A surprise was in store for 2017. “As for the presentation on a tray, the Bocuse d’Or will proudly state its Lyon and French identity. To celebrate its 30 years of xistence the participants will work with ‘Bresse chicken and shellfish’ based on an interpretation of the famous Lyon recipe for ‘Chicken and crayfish’.

“For its 30th anniversary in keeping with its passionate and attentive quest to reflect modern cooking in line with its times, Bocuse d’Or places the emphasis on vegetal. For the dish on a plate participants in the 2017 grand finale will be required to prepare a creation that is 100% vegetal, composed exclusively of fruits, vegetables, cereals, seeds or legumes.

USA Theme on tray

USA Theme on tray

Here are the results directly from Bocuse d’Or:

Bocuse d’Or: USA

In first place, Mathew Peters, from restaurant Per Se (New York) representing United States won the Bocuse d’Or and 20,000 euros in prize money.

United States now total 2 podiums. After Years of relentless quest, Team USA wins a well-deserved 1st place, after 2nd place reach in 2015.

Silver Bocuse: Norway

In second place, William Davidsen, chef of 3 restaurants (Trondheim) representing Norway, won the Silver Bocuse and 15,000 euros in prize money.

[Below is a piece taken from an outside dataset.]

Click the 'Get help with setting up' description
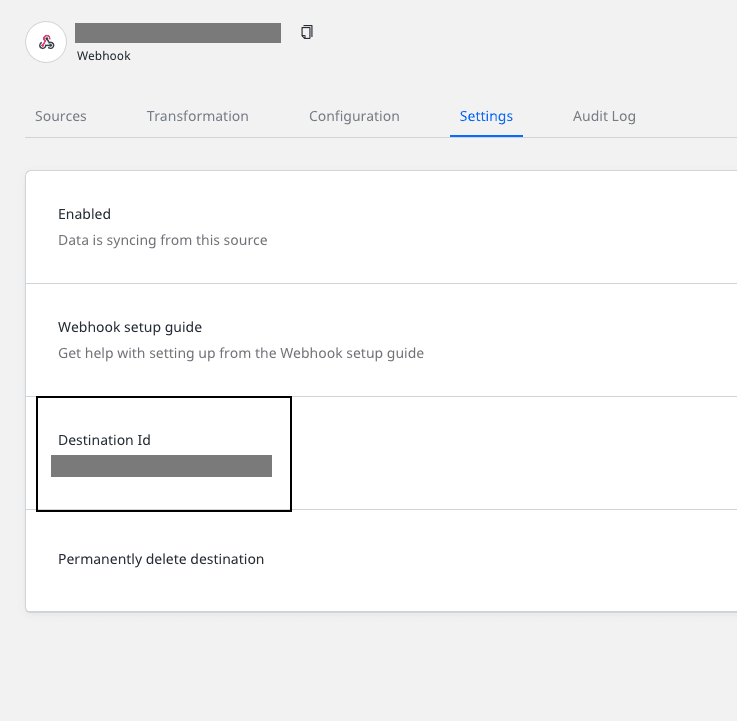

Norway now has a history of 10 podiums including 5 Bocuse d’Or. The country confirms in incredible regularity in the first places and takes once again its cuisine to the highest level on the international scene.

Bronze Bocuse: Iceland

In third place, Viktor Andrésson, chef au restaurant Grillio du Radisson Blu Saga (Reykjavik) won the Bronze Bocuse and 10,000 euros in prize money.

Iceland now totals 2 podiums. Regularly placed in top of the ranking the country comes back on the podium after a 3rd place in 2001.

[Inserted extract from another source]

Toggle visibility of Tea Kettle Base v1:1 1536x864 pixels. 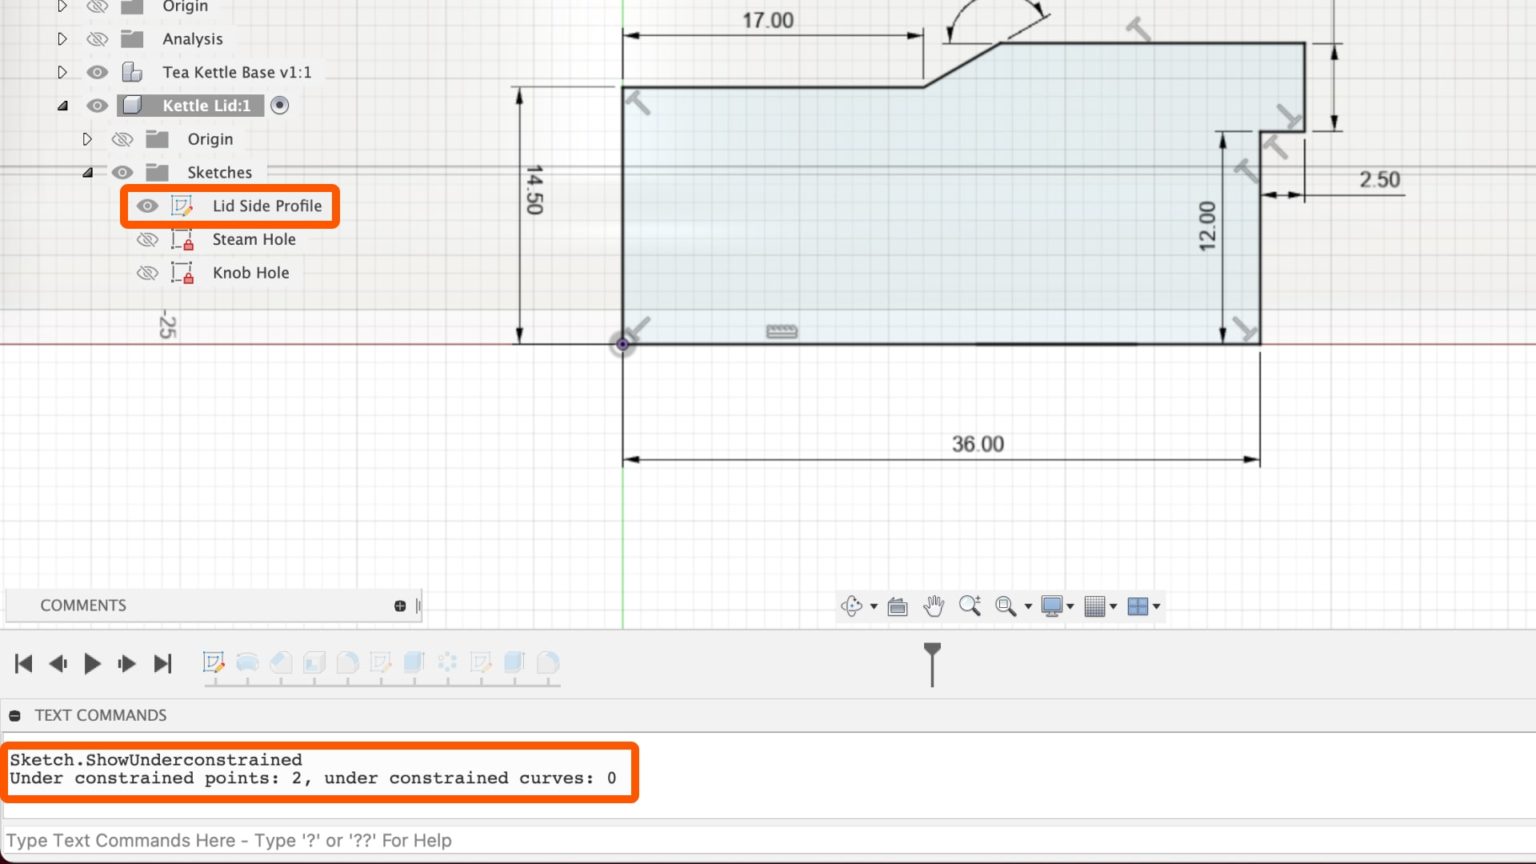point(96,71)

The three winners have the privilege to integrate the prestigious Bocuse d’Or Winners Association.

This year was quite special. But all of the twenty-four teams that took part deserve congratulations for a job well done. They all prepare for over a year with time and passion and they need to have sponsors to back them. For many, it is a full time effort.

USA-Philip Tessier Coach-Mathew Peters-Winner-Thomas Keller-Team President

USA-Philip Tessier, Coach, Mathew Peters, Winner and Thomas Keller, Team President

This event happens every two years the end of January. Good chefs and those into fine dining are aware. But many Americans are not. Our cheering section is small compared to other countries. I encourage you to consider attending in 2019. The Sirha trade show is amazing, the International Catering Cup opens your eyes to what’s on the horizon, and the CMPasrisserie will have you drooling. It’s simply a week of bliss for everything someone in the hospitality and restaurant business could dream about and more than the consumer can begin to imagine. If you think the best of the best, with corporate chefs preparing from around the world and the products to produce and support, that barely scratches the surface. The Bocuse d’Or is the crowing event or the week or the showstopper, but there truly is something for everyone from demonstrations, café shows, food studio, new products areas, master class village, omnivore food studio, print food expo, sixime sens, village métiers, wine bar, etc.

Again, congratulations Team USA, you earned the GOLD.